Bares porteños, máquinas del tiempo
Uno pasa la puerta vaivén del bar Roma, de La Boca, y entra a otro mundo. Puede ser a una noche de 1911. A aquella noche en la que Cafieri, un vecino con fama de matón, copó este bodegón para presentar a “una yunta que cantando hace primores”: Gardel y el uruguayo José Razzano. Esa noche a la que Enrique Cadícamo homenajeó con la letra de la milonga “El Morocho y el Oriental: “Viejo café cincuentón/ que por La Boca existía,/ allá por Olavarría esquina Almirante Brown./ Se estremeció de emoción/ tu despacho de bebidas...”
Y aunque uno no sea tanguero, en el Roma, ubicado en Almirante Brown y Olavarría, puede “viajar” igual. Viaja cuando lee “Es prohibido escupir en el suelo” y “Teléfono público”, entre otros carteles que cuelgan sobre las paredes de ladrillo a la vista. Y viaja cuando lee el menú, en el que el pan con manteca convive con las ensaladas gourmet.
El Roma nació 1905 como anexo de una fiambrería y se convirtió en un boliche de barrio que guarda (semejantes) memorias porteñas. No es el único de la Ciudad. Por suerte.

◆ **Ejercicio breve 1**:
Copia al pie de la letra los registros desde la línea que contiene "Go up one folder level arrow" hasta el final de los registros, ambas incluidas.

◆ **Extracto de datos**:

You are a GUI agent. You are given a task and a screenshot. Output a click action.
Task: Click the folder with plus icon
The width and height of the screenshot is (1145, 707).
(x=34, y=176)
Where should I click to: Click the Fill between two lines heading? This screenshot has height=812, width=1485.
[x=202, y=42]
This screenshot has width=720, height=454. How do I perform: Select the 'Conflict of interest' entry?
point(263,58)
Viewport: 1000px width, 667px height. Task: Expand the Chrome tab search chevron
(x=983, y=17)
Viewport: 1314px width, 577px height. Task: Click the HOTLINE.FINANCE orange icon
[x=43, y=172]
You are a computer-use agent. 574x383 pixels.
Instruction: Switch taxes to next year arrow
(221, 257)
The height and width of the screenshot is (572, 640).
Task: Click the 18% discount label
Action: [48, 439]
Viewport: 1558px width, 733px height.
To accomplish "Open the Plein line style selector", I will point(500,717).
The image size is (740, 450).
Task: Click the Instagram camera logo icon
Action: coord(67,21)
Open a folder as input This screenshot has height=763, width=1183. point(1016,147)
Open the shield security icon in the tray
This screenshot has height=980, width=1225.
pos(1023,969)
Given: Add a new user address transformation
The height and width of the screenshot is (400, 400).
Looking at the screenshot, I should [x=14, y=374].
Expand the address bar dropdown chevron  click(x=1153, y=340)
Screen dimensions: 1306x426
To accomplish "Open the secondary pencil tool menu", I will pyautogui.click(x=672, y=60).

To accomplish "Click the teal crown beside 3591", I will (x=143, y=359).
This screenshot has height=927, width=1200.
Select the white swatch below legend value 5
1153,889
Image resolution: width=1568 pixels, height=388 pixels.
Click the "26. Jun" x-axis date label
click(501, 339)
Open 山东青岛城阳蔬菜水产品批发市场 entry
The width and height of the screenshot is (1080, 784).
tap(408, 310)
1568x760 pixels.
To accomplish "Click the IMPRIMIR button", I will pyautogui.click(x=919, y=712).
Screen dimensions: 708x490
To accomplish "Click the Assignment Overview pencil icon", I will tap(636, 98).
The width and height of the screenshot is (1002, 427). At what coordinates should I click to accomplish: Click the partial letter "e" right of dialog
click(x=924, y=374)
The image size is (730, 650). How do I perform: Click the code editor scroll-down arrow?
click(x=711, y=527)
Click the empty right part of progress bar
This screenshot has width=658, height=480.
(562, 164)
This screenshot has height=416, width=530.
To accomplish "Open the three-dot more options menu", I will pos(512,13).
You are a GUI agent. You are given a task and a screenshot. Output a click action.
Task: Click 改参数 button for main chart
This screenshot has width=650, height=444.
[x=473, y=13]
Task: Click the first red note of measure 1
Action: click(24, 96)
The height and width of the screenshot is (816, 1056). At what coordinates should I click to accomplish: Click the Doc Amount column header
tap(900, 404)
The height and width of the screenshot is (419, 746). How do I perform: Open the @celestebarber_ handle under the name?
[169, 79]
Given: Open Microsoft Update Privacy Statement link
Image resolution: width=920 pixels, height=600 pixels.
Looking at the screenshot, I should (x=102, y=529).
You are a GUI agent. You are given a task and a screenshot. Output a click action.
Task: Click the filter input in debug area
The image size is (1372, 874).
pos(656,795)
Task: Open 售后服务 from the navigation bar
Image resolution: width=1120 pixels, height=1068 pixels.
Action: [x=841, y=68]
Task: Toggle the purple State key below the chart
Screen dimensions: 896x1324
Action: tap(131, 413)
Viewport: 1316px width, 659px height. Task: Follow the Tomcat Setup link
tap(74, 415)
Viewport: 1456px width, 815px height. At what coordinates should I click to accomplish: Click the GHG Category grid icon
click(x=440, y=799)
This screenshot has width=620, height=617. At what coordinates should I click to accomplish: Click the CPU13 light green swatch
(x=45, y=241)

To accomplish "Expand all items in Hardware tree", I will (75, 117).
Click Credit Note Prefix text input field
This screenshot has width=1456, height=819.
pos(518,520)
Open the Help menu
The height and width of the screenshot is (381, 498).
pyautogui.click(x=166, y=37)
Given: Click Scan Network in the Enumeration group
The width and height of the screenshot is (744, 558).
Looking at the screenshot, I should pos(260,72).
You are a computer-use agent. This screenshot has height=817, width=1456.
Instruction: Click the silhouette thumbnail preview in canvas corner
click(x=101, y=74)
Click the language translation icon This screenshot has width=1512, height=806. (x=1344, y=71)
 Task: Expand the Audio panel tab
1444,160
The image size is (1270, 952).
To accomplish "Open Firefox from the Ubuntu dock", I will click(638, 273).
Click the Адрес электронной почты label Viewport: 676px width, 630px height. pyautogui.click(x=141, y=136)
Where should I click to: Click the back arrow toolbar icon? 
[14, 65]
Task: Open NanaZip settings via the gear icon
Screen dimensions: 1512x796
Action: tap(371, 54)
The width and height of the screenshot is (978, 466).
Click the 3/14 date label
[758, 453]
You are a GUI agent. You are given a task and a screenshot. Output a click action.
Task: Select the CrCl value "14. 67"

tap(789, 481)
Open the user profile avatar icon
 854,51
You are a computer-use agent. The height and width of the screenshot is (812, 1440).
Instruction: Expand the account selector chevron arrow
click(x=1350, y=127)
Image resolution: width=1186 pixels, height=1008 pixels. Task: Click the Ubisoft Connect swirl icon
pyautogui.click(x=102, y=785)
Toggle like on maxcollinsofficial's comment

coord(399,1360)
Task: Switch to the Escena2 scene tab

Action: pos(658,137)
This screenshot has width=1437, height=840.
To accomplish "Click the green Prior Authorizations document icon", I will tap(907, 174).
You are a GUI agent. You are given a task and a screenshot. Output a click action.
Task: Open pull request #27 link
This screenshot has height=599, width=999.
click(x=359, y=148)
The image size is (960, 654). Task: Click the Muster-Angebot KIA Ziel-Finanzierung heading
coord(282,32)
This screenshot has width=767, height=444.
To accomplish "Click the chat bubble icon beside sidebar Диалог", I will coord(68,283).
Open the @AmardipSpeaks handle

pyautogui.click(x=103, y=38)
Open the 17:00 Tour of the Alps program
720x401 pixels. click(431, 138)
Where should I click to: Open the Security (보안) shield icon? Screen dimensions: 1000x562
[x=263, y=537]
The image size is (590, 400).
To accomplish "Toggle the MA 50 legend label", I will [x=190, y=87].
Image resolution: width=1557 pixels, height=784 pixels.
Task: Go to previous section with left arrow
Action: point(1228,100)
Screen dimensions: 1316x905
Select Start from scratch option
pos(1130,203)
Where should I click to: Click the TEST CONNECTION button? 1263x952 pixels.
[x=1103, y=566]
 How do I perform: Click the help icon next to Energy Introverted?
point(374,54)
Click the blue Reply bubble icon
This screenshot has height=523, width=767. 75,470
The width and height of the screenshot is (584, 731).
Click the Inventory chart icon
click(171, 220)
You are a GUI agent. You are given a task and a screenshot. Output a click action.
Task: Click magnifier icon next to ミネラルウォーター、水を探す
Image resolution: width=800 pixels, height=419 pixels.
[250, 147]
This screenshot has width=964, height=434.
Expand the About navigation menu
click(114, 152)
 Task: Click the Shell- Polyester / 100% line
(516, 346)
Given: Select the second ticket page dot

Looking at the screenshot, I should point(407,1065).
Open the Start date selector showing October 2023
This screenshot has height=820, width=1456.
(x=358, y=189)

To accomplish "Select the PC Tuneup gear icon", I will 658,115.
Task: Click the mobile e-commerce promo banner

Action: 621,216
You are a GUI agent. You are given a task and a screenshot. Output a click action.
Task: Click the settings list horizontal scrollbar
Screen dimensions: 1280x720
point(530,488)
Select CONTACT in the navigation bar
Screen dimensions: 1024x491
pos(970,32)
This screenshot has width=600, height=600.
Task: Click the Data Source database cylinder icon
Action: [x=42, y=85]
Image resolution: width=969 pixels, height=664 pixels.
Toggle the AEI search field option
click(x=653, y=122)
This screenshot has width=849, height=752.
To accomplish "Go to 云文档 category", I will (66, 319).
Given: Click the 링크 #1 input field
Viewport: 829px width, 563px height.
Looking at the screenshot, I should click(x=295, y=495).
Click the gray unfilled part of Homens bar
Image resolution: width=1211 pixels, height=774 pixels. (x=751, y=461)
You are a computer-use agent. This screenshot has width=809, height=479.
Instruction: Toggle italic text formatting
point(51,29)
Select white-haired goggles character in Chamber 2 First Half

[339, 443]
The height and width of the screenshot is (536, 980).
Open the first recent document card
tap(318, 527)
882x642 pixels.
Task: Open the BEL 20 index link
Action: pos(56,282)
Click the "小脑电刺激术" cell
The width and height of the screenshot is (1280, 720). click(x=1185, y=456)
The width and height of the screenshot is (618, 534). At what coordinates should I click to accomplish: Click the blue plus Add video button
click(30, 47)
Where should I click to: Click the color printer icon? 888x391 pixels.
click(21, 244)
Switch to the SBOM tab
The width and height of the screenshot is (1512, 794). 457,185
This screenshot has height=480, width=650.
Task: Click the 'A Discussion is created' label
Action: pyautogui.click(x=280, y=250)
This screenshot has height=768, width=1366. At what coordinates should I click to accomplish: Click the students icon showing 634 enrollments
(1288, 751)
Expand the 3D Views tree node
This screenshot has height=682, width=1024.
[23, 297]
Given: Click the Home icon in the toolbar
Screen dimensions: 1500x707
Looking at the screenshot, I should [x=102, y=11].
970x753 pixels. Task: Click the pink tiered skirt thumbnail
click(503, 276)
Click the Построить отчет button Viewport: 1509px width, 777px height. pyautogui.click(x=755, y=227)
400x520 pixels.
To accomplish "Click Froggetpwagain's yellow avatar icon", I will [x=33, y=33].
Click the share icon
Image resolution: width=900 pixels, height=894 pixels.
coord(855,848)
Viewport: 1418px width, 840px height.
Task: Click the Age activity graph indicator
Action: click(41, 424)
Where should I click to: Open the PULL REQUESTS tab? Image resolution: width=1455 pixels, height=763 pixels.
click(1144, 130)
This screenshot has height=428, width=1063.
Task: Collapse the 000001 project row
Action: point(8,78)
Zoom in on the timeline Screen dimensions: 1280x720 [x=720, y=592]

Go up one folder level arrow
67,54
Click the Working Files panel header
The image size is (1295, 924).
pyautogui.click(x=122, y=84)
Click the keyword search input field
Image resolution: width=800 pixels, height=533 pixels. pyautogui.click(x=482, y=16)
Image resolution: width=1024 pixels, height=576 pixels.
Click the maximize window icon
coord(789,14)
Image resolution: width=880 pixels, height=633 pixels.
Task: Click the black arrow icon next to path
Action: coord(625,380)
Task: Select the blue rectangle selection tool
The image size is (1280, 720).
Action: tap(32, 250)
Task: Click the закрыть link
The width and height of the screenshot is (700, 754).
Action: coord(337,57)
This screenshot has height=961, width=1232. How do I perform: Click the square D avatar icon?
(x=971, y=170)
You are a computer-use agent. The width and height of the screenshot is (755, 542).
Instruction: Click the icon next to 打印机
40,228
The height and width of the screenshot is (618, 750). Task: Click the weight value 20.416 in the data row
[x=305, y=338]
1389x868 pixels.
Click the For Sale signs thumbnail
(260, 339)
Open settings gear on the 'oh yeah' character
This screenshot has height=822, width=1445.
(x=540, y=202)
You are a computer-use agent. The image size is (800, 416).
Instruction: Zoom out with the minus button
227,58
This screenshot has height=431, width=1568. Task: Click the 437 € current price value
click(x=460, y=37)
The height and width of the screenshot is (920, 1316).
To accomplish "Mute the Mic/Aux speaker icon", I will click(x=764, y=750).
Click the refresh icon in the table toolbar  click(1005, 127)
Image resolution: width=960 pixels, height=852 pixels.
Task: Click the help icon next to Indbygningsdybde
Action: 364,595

◆ **Ejercicio breve 2**:
Según el texto sobre los bares porteños, ¿en qué año nació el bar Roma?

◆ **Resultado correcto 1**:
Go up one folder level arrow
67,54
Click the Working Files panel header
The image size is (1295, 924).
pyautogui.click(x=122, y=84)
Click the keyword search input field
Image resolution: width=800 pixels, height=533 pixels. pyautogui.click(x=482, y=16)
Image resolution: width=1024 pixels, height=576 pixels.
Click the maximize window icon
coord(789,14)
Image resolution: width=880 pixels, height=633 pixels.
Task: Click the black arrow icon next to path
Action: coord(625,380)
Task: Select the blue rectangle selection tool
The image size is (1280, 720).
Action: tap(32, 250)
Task: Click the закрыть link
The width and height of the screenshot is (700, 754).
Action: coord(337,57)
This screenshot has height=961, width=1232. How do I perform: Click the square D avatar icon?
(x=971, y=170)
You are a computer-use agent. The width and height of the screenshot is (755, 542).
Instruction: Click the icon next to 打印机
40,228
The height and width of the screenshot is (618, 750). Task: Click the weight value 20.416 in the data row
[x=305, y=338]
1389x868 pixels.
Click the For Sale signs thumbnail
(260, 339)
Open settings gear on the 'oh yeah' character
This screenshot has height=822, width=1445.
(x=540, y=202)
You are a computer-use agent. The image size is (800, 416).
Instruction: Zoom out with the minus button
227,58
This screenshot has height=431, width=1568. Task: Click the 437 € current price value
click(x=460, y=37)
The height and width of the screenshot is (920, 1316).
To accomplish "Mute the Mic/Aux speaker icon", I will click(x=764, y=750).
Click the refresh icon in the table toolbar  click(1005, 127)
Image resolution: width=960 pixels, height=852 pixels.
Task: Click the help icon next to Indbygningsdybde
Action: 364,595

◆ **Resultado correcto 2**:
En 1905, como anexo de una fiambrería.